── ITEMS
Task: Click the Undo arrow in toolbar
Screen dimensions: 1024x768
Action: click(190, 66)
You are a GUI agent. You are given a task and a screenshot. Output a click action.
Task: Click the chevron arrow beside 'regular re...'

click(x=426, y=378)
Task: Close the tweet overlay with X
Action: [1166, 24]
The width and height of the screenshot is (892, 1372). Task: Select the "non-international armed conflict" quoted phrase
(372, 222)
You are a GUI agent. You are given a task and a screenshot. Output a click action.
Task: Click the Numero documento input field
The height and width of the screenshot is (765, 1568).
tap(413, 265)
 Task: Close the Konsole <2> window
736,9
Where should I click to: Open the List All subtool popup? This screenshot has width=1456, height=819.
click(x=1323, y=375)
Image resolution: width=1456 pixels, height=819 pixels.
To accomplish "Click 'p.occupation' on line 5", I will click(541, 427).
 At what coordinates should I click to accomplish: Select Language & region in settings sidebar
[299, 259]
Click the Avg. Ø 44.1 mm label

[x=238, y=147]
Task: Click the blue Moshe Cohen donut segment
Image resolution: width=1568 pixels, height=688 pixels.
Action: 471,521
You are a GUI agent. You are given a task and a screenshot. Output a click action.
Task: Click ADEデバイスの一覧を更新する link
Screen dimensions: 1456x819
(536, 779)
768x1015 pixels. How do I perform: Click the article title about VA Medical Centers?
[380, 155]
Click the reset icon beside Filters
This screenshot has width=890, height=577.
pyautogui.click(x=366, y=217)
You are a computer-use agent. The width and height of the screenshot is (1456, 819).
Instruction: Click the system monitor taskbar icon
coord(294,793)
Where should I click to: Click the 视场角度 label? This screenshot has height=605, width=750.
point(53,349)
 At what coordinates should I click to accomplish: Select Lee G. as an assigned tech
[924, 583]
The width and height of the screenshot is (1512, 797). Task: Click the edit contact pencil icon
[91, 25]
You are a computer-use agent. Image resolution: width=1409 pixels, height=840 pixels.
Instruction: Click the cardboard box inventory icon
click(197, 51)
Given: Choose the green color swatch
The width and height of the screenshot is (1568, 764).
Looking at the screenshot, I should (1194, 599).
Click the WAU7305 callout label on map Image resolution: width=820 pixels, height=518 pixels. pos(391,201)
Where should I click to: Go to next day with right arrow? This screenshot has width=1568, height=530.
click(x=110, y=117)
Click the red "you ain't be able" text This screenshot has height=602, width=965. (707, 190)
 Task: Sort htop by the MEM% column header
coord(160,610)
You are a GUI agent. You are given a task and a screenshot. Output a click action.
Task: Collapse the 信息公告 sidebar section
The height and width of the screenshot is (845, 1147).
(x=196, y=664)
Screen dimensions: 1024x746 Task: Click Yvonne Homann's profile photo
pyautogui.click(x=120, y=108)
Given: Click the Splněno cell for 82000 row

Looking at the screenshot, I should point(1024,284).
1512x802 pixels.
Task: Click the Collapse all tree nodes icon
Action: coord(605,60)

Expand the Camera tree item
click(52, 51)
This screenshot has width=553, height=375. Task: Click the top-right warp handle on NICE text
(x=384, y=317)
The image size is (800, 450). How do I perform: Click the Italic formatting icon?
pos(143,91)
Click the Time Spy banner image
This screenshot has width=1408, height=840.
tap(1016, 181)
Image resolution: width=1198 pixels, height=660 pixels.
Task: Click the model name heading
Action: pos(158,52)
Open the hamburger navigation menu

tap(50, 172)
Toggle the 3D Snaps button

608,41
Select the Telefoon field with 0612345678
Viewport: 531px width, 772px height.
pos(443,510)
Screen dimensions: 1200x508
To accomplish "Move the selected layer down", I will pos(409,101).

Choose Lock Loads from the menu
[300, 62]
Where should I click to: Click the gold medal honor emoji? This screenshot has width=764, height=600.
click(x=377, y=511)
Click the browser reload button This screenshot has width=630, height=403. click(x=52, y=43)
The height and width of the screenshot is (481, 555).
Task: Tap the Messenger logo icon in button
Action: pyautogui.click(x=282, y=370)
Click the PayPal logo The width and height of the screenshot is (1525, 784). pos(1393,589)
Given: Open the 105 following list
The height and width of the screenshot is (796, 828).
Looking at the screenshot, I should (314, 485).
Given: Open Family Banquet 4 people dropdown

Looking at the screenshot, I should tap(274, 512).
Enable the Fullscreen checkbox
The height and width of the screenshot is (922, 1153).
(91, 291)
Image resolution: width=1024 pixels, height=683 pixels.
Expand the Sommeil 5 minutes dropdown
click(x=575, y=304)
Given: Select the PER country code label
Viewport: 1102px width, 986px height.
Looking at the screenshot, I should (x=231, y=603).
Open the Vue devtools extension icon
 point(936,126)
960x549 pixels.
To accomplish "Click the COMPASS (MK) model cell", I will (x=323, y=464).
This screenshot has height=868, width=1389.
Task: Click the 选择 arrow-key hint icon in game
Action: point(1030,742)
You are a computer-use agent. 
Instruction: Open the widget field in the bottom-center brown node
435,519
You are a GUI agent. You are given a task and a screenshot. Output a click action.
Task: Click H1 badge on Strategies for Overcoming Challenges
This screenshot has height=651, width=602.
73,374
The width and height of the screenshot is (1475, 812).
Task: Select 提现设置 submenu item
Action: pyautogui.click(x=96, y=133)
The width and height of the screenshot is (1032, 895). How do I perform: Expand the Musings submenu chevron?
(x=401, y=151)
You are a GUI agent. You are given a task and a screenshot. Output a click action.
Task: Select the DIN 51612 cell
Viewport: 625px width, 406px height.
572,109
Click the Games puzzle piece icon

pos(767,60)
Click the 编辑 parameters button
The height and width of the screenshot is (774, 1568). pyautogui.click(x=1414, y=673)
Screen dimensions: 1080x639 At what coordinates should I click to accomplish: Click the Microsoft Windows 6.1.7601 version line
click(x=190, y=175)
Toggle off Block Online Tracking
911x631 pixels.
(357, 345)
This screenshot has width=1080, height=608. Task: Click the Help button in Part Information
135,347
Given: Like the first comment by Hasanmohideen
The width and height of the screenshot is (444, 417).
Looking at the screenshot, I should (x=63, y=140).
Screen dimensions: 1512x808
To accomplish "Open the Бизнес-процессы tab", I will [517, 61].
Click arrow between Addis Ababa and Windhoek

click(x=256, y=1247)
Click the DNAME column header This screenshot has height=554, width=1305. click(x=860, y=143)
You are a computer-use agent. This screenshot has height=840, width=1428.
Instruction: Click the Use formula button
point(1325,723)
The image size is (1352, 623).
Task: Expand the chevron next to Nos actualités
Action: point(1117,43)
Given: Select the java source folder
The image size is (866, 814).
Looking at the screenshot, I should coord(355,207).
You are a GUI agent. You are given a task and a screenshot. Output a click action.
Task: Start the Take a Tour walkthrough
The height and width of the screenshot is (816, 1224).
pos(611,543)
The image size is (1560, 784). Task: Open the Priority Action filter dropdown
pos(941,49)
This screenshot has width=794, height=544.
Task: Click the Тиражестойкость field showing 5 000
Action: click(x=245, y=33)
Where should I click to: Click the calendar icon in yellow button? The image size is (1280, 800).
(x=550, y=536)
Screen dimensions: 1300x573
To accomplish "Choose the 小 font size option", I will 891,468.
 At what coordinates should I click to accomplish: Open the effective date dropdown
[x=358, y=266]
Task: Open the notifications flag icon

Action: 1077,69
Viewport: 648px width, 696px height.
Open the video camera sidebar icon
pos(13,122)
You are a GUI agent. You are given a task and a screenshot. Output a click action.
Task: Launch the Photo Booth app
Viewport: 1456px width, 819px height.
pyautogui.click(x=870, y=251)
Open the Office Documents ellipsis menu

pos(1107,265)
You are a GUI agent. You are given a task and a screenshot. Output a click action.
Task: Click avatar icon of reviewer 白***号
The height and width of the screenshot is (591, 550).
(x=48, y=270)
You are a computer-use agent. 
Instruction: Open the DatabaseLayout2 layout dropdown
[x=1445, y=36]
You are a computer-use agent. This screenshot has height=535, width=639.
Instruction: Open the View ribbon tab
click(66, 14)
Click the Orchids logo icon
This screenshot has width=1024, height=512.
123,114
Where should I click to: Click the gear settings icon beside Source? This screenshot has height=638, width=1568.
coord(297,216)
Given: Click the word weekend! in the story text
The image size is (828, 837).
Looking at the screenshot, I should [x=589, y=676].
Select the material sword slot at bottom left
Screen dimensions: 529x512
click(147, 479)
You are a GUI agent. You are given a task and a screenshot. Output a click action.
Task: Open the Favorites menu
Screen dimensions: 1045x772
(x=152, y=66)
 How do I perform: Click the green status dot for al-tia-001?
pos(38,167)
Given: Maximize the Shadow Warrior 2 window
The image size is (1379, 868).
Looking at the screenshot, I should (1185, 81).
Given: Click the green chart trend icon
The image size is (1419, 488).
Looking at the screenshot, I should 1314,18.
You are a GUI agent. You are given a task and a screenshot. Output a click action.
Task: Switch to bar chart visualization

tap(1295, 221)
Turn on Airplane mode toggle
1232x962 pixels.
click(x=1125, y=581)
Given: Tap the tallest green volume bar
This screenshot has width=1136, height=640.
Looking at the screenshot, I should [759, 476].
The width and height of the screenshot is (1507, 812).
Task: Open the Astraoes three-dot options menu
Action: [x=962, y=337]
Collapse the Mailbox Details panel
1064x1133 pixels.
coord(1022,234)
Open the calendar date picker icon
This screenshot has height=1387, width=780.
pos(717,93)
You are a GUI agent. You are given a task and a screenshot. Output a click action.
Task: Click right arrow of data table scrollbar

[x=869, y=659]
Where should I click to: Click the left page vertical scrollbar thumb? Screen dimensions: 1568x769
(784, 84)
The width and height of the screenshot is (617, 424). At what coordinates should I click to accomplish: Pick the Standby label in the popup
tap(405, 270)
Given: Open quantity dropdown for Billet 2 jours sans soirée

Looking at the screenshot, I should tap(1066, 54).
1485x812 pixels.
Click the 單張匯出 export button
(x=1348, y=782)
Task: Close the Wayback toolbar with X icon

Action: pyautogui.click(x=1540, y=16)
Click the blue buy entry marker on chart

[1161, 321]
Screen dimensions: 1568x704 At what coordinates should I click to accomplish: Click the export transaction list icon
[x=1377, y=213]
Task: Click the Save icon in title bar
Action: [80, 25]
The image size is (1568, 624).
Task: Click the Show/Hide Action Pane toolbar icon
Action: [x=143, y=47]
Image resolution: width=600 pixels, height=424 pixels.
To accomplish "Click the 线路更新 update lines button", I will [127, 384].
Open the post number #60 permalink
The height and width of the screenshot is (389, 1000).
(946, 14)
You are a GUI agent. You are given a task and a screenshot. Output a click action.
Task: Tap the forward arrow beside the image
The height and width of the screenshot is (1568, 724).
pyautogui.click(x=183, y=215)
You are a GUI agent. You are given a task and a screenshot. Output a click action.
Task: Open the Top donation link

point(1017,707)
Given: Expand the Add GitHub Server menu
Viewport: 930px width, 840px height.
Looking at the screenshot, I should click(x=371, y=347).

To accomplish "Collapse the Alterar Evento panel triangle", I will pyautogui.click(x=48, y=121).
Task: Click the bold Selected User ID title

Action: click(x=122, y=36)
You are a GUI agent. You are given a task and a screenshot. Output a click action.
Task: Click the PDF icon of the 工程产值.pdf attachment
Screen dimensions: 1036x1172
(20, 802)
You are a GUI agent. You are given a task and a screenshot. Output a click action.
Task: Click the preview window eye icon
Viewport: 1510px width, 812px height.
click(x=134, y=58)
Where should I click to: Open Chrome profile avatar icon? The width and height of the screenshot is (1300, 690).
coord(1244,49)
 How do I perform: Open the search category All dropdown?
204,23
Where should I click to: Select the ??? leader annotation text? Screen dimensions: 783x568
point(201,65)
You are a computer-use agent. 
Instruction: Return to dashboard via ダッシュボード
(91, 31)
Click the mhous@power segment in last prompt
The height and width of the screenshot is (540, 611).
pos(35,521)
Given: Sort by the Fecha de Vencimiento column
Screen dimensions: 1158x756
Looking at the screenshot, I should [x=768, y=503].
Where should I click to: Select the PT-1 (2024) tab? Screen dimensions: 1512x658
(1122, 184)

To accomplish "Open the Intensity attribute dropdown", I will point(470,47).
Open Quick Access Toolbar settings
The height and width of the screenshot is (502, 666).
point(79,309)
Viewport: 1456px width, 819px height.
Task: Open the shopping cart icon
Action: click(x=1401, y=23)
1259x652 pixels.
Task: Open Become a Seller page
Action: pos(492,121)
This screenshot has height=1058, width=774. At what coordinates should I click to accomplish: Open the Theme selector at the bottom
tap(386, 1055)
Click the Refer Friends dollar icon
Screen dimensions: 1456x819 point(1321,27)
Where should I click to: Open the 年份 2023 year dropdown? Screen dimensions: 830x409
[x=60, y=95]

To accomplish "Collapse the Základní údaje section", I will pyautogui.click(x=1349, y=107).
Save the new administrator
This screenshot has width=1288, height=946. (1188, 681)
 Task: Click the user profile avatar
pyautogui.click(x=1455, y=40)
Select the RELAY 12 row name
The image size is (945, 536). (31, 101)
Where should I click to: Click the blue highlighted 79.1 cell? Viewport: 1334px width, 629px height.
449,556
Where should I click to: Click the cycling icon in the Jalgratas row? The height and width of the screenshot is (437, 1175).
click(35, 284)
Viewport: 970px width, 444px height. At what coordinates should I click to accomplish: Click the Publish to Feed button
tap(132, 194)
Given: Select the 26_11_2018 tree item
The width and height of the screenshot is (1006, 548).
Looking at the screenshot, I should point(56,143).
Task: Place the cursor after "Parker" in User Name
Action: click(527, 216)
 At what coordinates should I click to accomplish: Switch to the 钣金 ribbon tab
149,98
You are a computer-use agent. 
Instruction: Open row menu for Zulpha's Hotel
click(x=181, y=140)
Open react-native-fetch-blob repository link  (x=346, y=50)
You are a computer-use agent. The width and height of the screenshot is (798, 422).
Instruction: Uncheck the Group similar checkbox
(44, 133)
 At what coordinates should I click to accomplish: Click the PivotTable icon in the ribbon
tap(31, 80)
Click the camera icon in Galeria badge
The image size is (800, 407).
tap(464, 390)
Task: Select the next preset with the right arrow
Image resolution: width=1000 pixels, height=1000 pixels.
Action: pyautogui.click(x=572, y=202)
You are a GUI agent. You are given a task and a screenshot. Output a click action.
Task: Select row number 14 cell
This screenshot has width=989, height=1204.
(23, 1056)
────
AIM:
Reproduce verbatim the records between the line containing "Task: Click the user profile avatar" and the line containing "tap(132, 194)", inclusive of both.

TASK ANSWER:
 Task: Click the user profile avatar
pyautogui.click(x=1455, y=40)
Select the RELAY 12 row name
The image size is (945, 536). (31, 101)
Where should I click to: Click the blue highlighted 79.1 cell? Viewport: 1334px width, 629px height.
449,556
Where should I click to: Click the cycling icon in the Jalgratas row? The height and width of the screenshot is (437, 1175).
click(35, 284)
Viewport: 970px width, 444px height. At what coordinates should I click to accomplish: Click the Publish to Feed button
tap(132, 194)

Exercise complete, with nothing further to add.